Не могу не прибавить, что сильнее чувства благодарно­сти по отношению к этим людям, а также к другим, там ос­тавшимся, там нечеловечески страдающим и погибающим, к миллионам людей с душой живой -- сильнее всех чувств во мне говорит пламенное чувство долга. Я никогда не знала ра­нее, что оно может быть пламенным. Мы здесь; наши тела уже не в глубокой, темной яме, называемой Петербургом; -- но не ради нашего избавления избавлены мы, нет у нас чув­ства избавления -- и не может быть, пока звучат в ушах эти голоса оттуда, -- de profundis (из глубины (латинск.) Каждая минута, когда мы не стремимся приблизить хотя на линию, на полмиллиметра ос­вобождение сидящих в яме, -- наш собственный провал, если есть эта минута, -- не оправдано избавление наше, и да по­гибнем мы здесь, как погибли бы там. Все равно, сколько у каждого сил. Сколько бы ни было -- он обязан положить их на дело погибающих -- все.

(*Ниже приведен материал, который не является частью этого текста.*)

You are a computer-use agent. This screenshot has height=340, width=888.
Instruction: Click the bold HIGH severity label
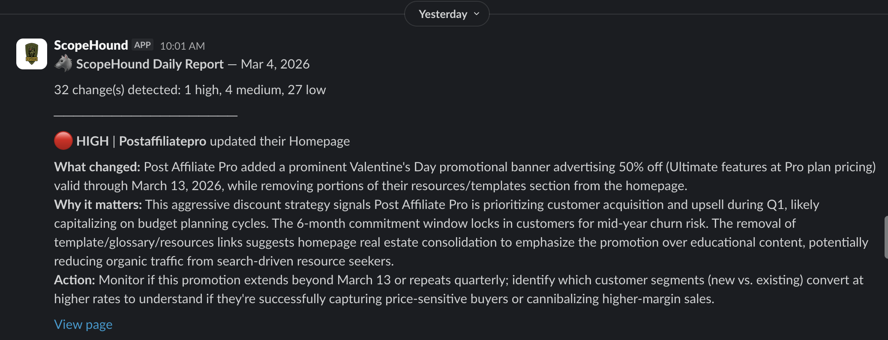point(93,141)
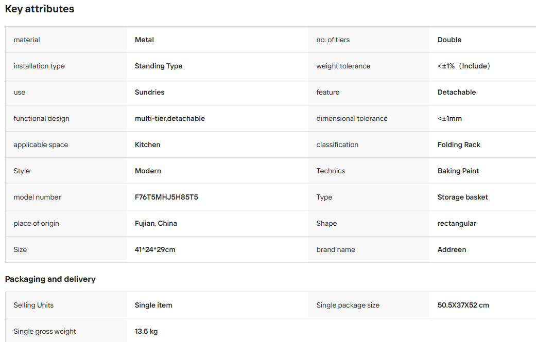
Task: Click the Packaging and delivery heading
Action: (x=50, y=279)
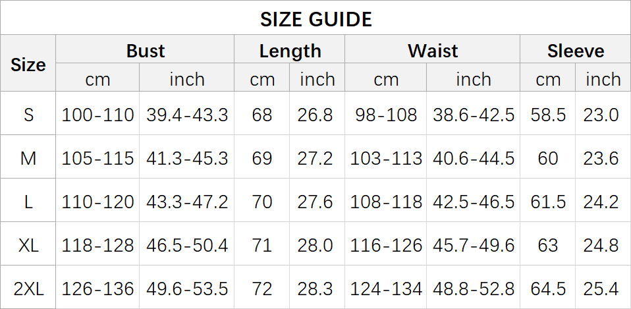The height and width of the screenshot is (309, 631).
Task: Click the M size row label
Action: pyautogui.click(x=28, y=158)
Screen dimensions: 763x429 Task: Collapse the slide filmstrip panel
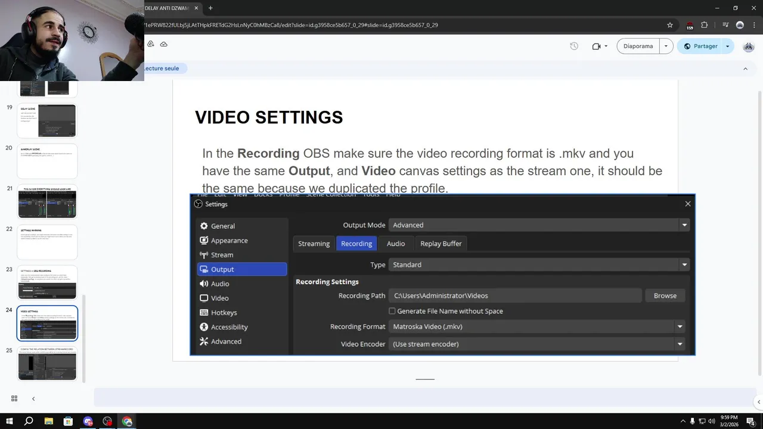coord(33,399)
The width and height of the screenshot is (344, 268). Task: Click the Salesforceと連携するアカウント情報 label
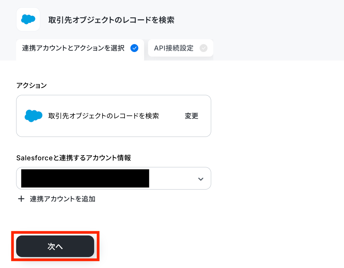point(73,158)
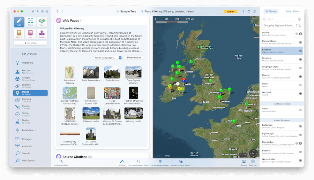The image size is (314, 180).
Task: Open the help question mark icon
Action: coord(243,11)
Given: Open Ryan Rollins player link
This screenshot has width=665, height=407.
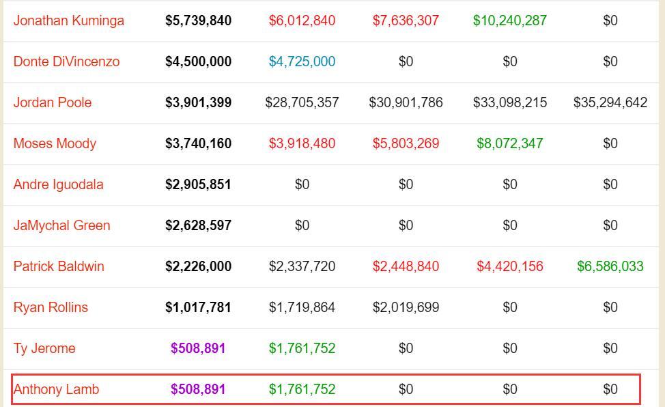Looking at the screenshot, I should click(x=51, y=307).
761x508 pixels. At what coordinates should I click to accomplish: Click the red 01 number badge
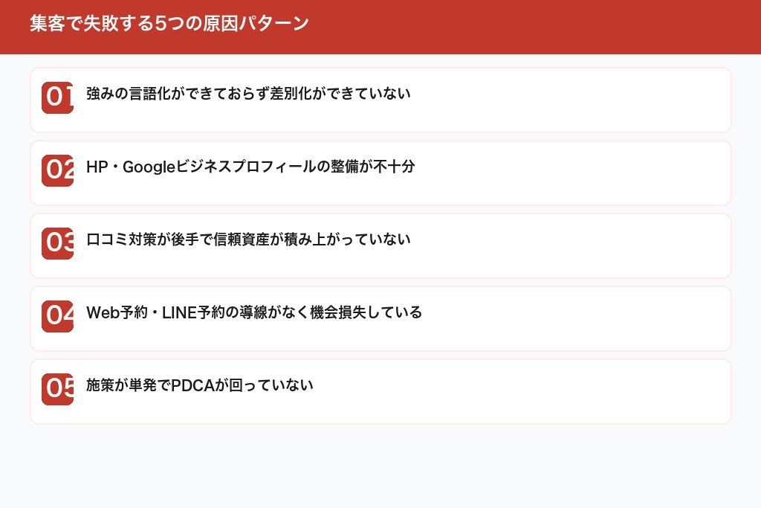tap(57, 97)
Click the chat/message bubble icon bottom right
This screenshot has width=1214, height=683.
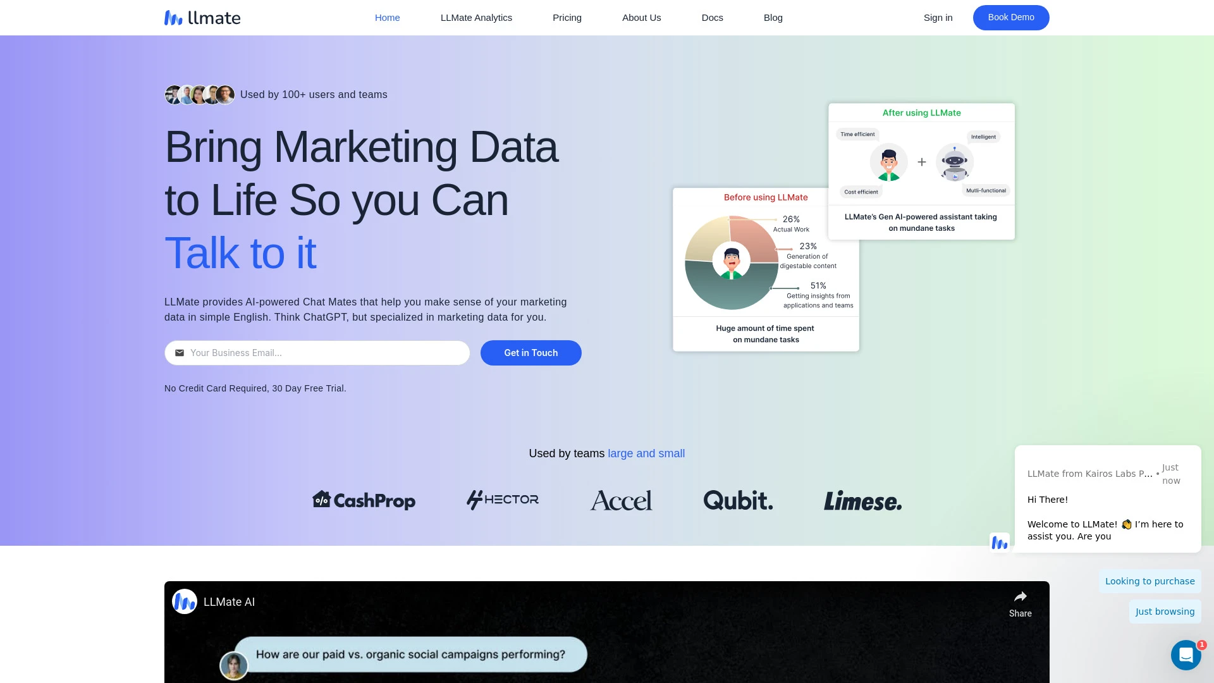point(1186,655)
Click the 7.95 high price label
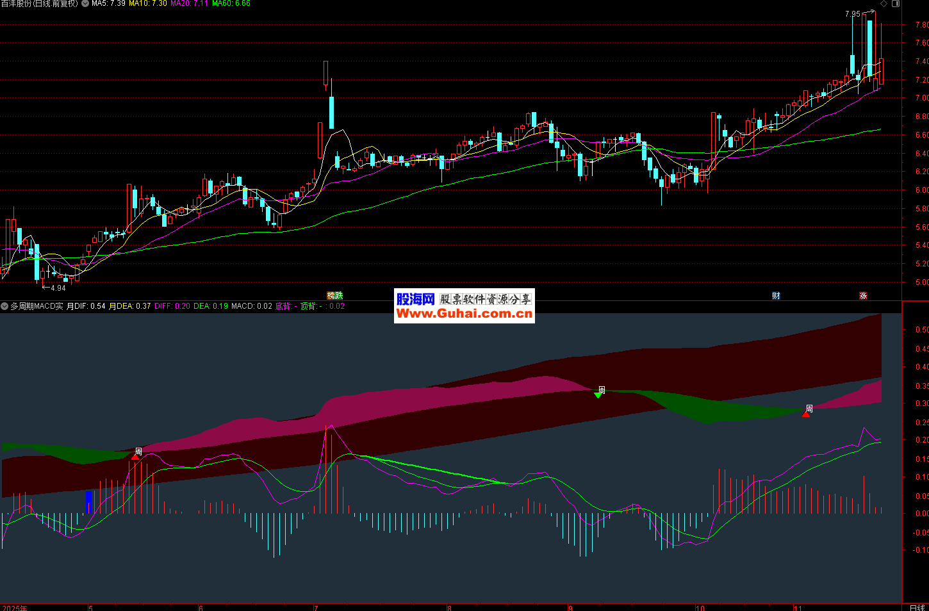The image size is (929, 611). [852, 14]
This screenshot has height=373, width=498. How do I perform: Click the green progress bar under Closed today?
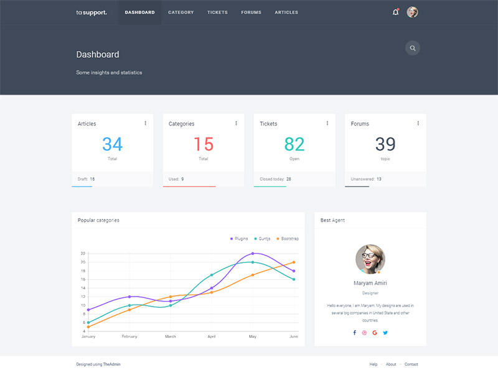click(270, 187)
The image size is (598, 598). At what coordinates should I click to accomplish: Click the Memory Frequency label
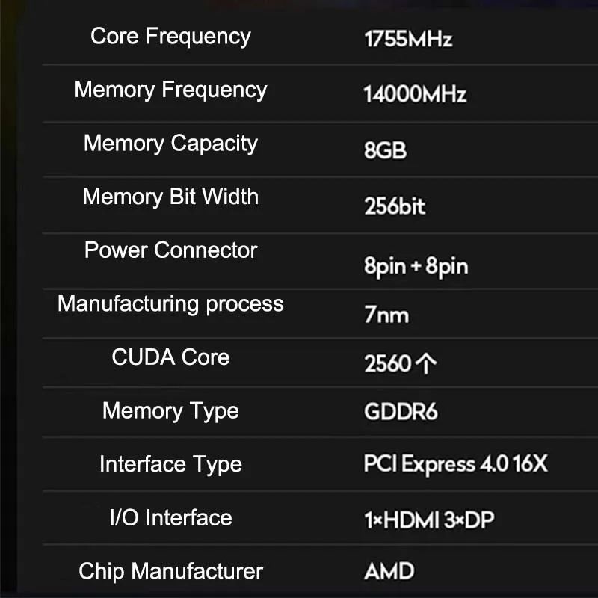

И это я говорю не только себе, не только нам: говорю всякому русскому в Европе, даже всякому вообще человеку,

если только он знает или может как-нибудь понять, что сей­час делается в России.

Я верю, что людям, достойным называться людьми, до­ступно и даже свойственно именно пламенное чувство долга...

Возвращаюсь, после невольного отступления, к фактам.

И. И. с самого начала пошел -- "спасать квартиры от разграбления, жильцов от унижения". Сначала он был предсе­дателем одного из домовых комитетов, но затем его не утвер­дили -- председателем стал старший дворник. Хитрый му­жик, смекавший, что не век эта "ерунда" будет длиться, и что ссориться ему с "господами" не расчет, -- охотно уступал И. И. К тому же дворник более думал, как бы "спекульнуть" без риска, и был малограмотен. Остальная "беднота", состоявшая уже окончательно из спекулирующих, воров (один шофер хапнул на 8 миллионов, попался и чуть не был расстрелян), тайных полицейских ("чрезвычайных"), дезертиров и т.д., бла­годаря тому же малограмотству и отсутствию интереса ко всему, кроме наживы -- эта "беднота" тоже не особенно вос­ставала против энергичного И. И.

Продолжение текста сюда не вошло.